Radiator Renovator, a small business based in Luddendenfoot in West Yorkshire, fought off fierce competition to win a contract to restore Leicester Cathedral’s giant cast iron radiators in preparation for the Royal reburial.

As Andrew Whittingham of Radiator Renovator observed: “York might not have got Richard III’s remains, but anyone who visits his final resting place will be kept warm by Yorkshire’s Radiator Renovator. We would love to do more work on this scale. The radiators are fit for a king.”

The rightful claim to the bones of Richard III was the subject of a long-running dispute between Leicester and Yorkshire following their discovery by archaeologists in a car park in Leicester in 2012. Richard, who grew up in Yorkshire, died in 1485 at the Battle of Bosworth, which brought Henry Tudor to the throne.

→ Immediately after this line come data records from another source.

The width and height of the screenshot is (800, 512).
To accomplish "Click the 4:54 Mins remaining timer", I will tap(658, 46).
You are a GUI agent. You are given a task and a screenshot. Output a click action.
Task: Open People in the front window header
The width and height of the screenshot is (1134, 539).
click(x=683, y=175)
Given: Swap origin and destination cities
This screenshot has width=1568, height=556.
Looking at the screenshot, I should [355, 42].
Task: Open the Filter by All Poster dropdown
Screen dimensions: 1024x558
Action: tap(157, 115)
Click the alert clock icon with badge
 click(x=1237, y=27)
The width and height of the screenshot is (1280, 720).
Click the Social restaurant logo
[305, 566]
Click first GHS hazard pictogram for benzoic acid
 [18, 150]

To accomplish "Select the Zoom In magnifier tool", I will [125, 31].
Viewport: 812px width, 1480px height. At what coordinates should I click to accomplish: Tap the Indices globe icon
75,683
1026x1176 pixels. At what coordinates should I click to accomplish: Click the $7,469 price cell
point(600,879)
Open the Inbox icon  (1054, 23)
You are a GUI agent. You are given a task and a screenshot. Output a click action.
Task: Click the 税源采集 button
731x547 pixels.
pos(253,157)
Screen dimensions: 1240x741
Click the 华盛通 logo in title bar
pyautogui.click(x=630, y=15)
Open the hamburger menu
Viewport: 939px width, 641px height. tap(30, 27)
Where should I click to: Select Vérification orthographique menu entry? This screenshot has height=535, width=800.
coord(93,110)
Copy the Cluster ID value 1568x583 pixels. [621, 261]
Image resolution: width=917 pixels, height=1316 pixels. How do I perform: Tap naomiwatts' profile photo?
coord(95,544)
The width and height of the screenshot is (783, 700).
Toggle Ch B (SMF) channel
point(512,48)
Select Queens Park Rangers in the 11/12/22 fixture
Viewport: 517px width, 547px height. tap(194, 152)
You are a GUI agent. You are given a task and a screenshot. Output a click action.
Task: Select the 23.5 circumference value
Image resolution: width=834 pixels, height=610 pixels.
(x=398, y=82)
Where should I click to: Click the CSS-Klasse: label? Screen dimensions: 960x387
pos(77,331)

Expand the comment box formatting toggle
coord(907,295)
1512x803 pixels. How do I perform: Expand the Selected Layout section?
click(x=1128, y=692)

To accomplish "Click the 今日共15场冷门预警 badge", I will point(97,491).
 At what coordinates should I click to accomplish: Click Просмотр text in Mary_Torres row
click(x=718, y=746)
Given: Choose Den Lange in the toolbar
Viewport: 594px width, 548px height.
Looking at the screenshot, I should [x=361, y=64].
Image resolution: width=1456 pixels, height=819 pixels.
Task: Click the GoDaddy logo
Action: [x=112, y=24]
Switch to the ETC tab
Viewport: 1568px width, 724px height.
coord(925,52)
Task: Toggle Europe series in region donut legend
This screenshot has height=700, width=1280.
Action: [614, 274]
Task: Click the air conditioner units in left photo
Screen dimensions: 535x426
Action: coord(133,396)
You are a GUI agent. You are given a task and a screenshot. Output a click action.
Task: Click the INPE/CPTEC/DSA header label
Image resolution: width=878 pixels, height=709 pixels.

Richard’s detractors say he killed his nephews Edward V and Richard, Duke of York to secure his passage to the throne in 1483. Richard’s modern supporters say Tudor propaganda has falsely convicted him of murdering the princes and wrongly branded him a hunchbacked tyrant. In fact, say the Ricardians, he was a popular and benevolent king.

Campaigners, who included his descendants, fought an unsuccessful legal battle to have the monarch reburied in York.

His remains will instead be re-interred in Leicester Cathedral next month, but the people of Yorkshire are being given an opportunity to honour the monarch and gather at York Minster.

Radiator Renovator specialises in sourcing and refurbishing cast iron radiators for homes, restaurants and historic buildings.

The company was created four years ago by the husband and wife team Andrew Whittingham and Vincenzina D’Alessandro.

Mr Whittingham said the work to trace King Richard’s body had led to “one of the UK’s most remarkable archaeological discoveries”.

He added: “Leicester was decided upon (as the final resting place) and this has led to a major refurbishment of the cathedral in preparation for the royal reburial. This has included the restoration of some beautiful and huge cast iron radiators; and that’s where Radiator Renovator comes in.

“Others rapidly backed off when they saw the size and scope of the job.

“With the radiators weighing in at a phenomenal one tonne each, it wasn’t easy. They had to be lifted up and brought up on an articulated lorry. But our practical thinking got around all the complexities and the radiators are now back in Leicester, working well and looking beautiful.

Liz Hudson, the director of communications for the Diocese of Leicester, said: “We are delighted with the work that has been done by all the contractors and skilled craftsmen and women who have been part of this immense project.”

Mr Whittingham observed: “I feel he should be buried in Leicester. That’s where his life ended.”